Он подался вперед и протянул ей руку, на которую налип песок.
– Рад познакомиться. Надеюсь, я дал сносные ответы на все твои вопросы?
Но Диди еще не удовлетворила своего любопытства.
– Почти на все, – сказала она. – Только вот насчет газеты… похоже ты большой любитель газетного чтива.
– А, это… – он поднял листы, отложенные в сторону, когда завязался разговор. – Международный раздел Геральд Трибюн. Да, его я читаю всегда. Это самая большая строка расходов моего дневного бюджета, но тут уж ничего не поделаешь. Я могу урезать расходы на питание, как бы высокомерно ни поглядывали на меня официанты, но никогда не позволю себе экономить на газете.
– Почему? – Диди решительно не могла представить себе, как можно предпочесть газетную информацию еде.
– Потому что есть вещи, которых нельзя позволить себе не знать. Я должен постоянно быть в курсе всего, происходящего в нашей стране.
Поначалу Диди никак не могла сообразить, что, собственно говоря, делает этого человека таким привлекательным. У него было стройное и подвижное, без намека на лишний жир тело, худощавое, резко очерченное лицо с волевым подбородком и копна густых, волнистых волос песочного цвета. Когда Джордж оживленно встряхивал головой, волосы падали на лоб и он небрежно откидывал их назад. По отдельности все эти черты не представляли собой ничего особенного, и хотя их сочетание являлось довольно приятным, секрет обаяния Тэлбота заключался скорее не во внешности, а в уверенной манере держаться и остроумии, за которым угадывались дальновидность и рассудительность.

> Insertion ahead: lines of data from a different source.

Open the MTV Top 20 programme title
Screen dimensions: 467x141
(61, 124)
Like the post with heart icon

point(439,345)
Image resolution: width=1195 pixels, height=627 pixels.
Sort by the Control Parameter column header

– А ты остановилась в этом отеле? – спросил он.
– Да, – просто ответила Диди. Времена, когда она пыталась выдавать себя невесть за кого, давно миновали. К тому же он видел ее на одном и том же месте четвертый день и едва ли мог принять за такую же охотницу за чужими шезлонгами, как он сам.
– С родными?
– Да.
– И надолго?
– На месяц.
– Ну что ж, теперь мы знаем друг о друге достаточно, так что давай не будем терять вечер попусту. Как ты относишься к мотоциклам? Я взял мотоцикл напрокат: это лучший способ увидеть всю Ривьеру. Хочешь прокатиться?

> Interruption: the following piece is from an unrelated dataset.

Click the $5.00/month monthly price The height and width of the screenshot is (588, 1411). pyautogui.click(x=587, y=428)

– Я бы не прочь, – отвечала Диди, – но не сейчас. Не поеду же я в купальнике. Других вещей у меня с собой нет, а взять их сейчас из номера нечего и думать. Отец терпеть не может мотоциклы, а пуще того – мотоциклистов. Называет их всех шпаной и бездельниками. Вот не будет его, тогда другое дело.

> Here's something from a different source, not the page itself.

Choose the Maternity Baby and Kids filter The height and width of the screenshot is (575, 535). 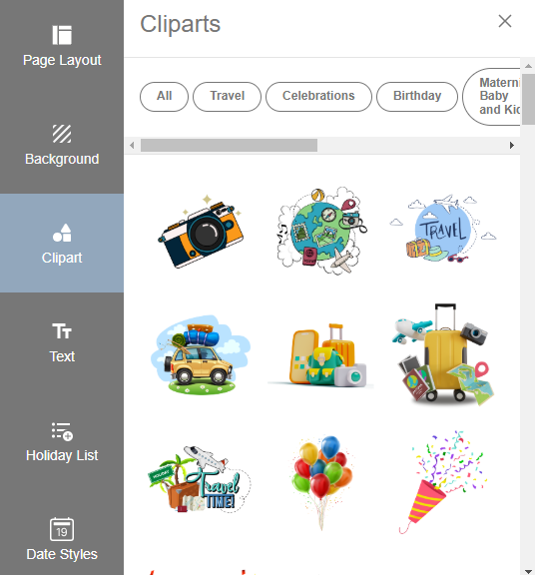(x=491, y=97)
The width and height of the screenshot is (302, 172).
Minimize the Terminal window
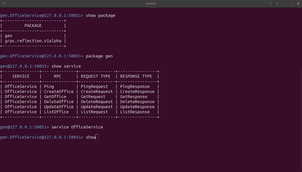click(x=285, y=4)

– Нет проблем. Прокатимся в другой раз. А сейчас можно просто прогуляться. Давай сходим на пирс, – предложил он, уже приподнимаясь с шезлонга.
Они прошли к самой кромке воды и, свесив ноги, уселись на краю настила из гладких досок. Легкий ветерок приятно ерошил волосы. Сквозь щели между досками можно было легко увидеть прозрачную бирюзовую воду и стайки полосатых рыбешек. Солнце играло на подернутой рябью поверхности, отбрасывая на песчаное дно мелководья волнистые узоры.
Сидя у моря, они, перескакивая с темы на тему, вели легкий, ни к чему ни обязывающий разговор: из тех, которые позволяют получше познакомиться и заинтересовать собой собеседника, не раскрывая перед ним свою душу. Беседа затянулась, и лишь когда великолепное, лучистое солнце погрузилось в море, Джордж проводил ее через набережную Круазье к отелю.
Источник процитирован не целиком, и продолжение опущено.